* EXERCISE DESCRIPTION *
Copy the records below word for word, starting at the very first line and stopping after the line that contains "28) label: ホーム".

* INPUT MATERIAL *
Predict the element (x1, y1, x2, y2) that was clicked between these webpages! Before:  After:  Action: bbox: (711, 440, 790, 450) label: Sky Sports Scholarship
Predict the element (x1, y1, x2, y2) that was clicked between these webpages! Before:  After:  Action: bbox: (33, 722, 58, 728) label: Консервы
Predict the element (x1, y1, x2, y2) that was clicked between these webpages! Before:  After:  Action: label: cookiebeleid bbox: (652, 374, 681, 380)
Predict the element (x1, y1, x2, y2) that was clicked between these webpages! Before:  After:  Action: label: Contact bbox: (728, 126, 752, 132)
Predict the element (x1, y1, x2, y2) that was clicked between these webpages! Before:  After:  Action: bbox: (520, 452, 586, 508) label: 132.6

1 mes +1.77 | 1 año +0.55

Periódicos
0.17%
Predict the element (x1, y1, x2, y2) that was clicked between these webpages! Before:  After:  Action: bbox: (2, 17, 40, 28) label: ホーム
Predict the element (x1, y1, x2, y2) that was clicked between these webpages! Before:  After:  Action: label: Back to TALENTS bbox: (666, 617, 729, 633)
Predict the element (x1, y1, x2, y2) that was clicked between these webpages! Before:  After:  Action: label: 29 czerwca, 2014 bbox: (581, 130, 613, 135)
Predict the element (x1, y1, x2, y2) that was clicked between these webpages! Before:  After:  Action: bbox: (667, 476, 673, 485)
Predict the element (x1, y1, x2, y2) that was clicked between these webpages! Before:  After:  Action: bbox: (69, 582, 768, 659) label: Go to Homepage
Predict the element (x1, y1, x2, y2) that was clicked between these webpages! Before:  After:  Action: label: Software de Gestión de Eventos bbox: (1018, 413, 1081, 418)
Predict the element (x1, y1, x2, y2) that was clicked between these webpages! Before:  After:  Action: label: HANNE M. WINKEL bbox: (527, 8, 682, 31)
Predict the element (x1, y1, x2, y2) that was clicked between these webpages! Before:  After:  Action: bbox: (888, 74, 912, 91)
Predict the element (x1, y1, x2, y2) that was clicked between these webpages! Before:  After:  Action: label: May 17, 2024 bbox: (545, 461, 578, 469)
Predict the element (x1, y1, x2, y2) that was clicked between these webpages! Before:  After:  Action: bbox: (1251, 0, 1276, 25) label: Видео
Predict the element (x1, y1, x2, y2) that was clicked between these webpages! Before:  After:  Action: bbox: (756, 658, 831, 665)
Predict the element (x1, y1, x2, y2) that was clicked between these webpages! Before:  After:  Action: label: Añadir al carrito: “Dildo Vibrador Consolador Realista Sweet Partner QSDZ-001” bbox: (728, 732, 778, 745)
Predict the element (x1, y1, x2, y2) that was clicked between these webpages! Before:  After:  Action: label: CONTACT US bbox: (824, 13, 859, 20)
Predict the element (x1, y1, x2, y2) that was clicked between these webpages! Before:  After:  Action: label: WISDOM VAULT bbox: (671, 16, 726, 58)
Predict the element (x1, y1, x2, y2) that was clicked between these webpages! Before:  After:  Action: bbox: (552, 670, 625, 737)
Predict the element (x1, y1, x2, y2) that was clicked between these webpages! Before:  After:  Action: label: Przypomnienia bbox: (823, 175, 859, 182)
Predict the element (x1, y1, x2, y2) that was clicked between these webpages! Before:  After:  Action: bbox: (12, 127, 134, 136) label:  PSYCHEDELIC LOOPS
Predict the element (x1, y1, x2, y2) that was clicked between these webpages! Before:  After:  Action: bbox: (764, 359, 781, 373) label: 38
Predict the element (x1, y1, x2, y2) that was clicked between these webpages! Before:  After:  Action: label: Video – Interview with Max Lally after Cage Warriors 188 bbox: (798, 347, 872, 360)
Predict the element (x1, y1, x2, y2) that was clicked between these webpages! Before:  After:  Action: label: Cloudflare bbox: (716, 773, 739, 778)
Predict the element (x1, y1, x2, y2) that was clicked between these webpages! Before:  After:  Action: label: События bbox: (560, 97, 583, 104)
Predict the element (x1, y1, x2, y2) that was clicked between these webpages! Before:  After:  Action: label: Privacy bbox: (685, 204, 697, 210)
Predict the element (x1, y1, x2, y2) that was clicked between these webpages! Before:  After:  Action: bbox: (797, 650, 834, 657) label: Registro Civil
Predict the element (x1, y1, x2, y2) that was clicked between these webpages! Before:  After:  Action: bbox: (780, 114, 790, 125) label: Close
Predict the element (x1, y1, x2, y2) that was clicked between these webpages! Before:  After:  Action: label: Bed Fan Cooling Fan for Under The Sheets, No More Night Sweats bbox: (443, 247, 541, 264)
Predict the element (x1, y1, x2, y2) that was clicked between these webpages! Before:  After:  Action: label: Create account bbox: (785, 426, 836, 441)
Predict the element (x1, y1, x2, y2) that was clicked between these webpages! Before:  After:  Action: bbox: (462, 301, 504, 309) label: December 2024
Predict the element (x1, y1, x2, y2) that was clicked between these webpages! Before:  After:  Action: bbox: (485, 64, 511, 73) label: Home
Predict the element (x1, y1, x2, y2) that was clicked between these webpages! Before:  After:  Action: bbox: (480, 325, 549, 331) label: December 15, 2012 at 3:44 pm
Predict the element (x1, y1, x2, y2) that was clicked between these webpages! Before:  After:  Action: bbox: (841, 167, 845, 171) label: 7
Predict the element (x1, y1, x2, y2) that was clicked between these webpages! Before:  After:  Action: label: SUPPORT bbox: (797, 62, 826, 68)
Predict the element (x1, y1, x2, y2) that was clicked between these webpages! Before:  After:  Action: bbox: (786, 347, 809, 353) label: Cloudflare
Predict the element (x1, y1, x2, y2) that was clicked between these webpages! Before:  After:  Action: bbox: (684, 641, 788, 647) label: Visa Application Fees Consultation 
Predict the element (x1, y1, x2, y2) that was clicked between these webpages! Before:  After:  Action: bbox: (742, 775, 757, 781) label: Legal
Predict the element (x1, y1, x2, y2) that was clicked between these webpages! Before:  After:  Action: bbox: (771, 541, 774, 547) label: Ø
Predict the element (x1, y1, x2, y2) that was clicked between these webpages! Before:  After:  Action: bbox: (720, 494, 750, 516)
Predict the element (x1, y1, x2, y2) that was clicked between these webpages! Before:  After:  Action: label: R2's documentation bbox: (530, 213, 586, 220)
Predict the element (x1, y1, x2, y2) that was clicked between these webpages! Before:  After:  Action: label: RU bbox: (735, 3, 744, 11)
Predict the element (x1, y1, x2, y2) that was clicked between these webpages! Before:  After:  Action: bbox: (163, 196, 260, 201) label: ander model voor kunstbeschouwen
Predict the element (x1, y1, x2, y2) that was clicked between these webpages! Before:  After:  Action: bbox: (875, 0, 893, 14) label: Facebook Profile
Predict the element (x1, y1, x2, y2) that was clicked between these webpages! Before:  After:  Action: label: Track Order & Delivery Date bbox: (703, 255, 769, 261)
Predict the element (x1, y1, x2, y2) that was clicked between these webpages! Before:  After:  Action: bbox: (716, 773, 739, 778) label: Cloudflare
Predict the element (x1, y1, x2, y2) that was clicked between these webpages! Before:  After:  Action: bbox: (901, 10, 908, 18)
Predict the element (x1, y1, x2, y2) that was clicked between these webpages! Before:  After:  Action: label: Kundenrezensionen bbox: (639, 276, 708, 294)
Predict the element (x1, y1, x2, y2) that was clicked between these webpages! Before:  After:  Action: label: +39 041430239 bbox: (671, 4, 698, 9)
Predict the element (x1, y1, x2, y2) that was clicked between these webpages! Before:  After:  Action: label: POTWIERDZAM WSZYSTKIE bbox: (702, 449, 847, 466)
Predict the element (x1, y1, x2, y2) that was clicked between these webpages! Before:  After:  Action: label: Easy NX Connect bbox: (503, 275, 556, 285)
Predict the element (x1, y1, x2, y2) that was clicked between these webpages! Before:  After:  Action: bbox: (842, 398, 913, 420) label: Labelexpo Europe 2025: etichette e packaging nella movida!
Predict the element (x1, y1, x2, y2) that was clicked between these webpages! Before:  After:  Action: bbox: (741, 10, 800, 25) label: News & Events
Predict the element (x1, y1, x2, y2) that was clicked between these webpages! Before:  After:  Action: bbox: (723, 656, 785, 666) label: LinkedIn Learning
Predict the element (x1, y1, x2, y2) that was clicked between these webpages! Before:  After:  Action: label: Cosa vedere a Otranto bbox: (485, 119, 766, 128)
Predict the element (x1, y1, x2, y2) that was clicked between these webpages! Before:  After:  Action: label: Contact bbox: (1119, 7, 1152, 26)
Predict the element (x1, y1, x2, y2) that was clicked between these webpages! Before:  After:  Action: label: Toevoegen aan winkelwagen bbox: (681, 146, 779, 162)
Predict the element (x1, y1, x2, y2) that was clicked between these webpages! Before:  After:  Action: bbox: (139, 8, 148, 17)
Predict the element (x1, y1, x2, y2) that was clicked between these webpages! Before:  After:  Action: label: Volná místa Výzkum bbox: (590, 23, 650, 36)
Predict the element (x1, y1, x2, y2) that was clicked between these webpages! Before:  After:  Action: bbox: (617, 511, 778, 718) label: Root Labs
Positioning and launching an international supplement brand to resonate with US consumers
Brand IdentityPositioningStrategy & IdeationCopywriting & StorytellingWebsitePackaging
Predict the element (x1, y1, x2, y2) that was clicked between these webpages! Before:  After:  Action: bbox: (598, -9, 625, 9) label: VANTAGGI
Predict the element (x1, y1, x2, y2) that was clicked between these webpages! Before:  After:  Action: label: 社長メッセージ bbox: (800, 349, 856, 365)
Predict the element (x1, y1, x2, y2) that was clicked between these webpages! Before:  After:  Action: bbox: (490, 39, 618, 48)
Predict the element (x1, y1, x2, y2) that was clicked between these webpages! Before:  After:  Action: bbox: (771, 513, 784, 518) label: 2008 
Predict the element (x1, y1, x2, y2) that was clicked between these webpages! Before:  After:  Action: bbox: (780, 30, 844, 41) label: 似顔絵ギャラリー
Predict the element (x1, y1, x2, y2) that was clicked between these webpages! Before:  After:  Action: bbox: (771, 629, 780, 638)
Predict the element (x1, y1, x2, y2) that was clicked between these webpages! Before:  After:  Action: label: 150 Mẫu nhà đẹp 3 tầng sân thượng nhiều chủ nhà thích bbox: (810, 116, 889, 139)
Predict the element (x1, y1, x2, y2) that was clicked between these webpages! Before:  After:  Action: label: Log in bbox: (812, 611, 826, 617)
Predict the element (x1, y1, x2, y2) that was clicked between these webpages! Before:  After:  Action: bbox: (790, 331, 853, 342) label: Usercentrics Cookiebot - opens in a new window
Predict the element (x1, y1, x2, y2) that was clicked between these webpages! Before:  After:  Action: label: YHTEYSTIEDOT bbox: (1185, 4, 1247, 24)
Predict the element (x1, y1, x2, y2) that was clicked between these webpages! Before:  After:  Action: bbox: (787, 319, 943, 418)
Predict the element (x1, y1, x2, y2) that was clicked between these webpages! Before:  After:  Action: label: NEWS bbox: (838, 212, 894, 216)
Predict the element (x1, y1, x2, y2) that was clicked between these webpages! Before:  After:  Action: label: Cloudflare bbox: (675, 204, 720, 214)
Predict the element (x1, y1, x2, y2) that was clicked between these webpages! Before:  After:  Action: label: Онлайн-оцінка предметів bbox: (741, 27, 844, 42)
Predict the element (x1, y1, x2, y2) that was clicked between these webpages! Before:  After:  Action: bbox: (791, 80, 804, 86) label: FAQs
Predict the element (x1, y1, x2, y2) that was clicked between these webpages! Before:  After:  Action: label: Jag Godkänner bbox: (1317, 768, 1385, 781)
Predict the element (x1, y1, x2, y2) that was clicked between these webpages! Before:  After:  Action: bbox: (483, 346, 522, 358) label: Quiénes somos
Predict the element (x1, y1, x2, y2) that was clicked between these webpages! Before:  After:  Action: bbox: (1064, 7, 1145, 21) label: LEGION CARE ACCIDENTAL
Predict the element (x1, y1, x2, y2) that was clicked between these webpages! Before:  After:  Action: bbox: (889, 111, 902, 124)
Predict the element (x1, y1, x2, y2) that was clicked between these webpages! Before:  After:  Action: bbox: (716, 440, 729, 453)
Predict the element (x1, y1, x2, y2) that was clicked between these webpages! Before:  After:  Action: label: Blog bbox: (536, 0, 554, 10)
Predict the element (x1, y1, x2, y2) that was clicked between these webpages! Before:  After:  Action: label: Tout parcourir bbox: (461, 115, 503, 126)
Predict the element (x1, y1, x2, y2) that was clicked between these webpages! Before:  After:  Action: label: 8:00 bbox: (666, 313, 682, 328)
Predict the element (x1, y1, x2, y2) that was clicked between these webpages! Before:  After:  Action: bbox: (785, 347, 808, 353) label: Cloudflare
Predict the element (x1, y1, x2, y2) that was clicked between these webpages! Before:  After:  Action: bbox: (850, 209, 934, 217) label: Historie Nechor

* EXERCISE ANSWER *
Predict the element (x1, y1, x2, y2) that was clicked between these webpages! Before:  After:  Action: bbox: (711, 440, 790, 450) label: Sky Sports Scholarship
Predict the element (x1, y1, x2, y2) that was clicked between these webpages! Before:  After:  Action: bbox: (33, 722, 58, 728) label: Консервы
Predict the element (x1, y1, x2, y2) that was clicked between these webpages! Before:  After:  Action: label: cookiebeleid bbox: (652, 374, 681, 380)
Predict the element (x1, y1, x2, y2) that was clicked between these webpages! Before:  After:  Action: label: Contact bbox: (728, 126, 752, 132)
Predict the element (x1, y1, x2, y2) that was clicked between these webpages! Before:  After:  Action: bbox: (520, 452, 586, 508) label: 132.6

1 mes +1.77 | 1 año +0.55

Periódicos
0.17%
Predict the element (x1, y1, x2, y2) that was clicked between these webpages! Before:  After:  Action: bbox: (2, 17, 40, 28) label: ホーム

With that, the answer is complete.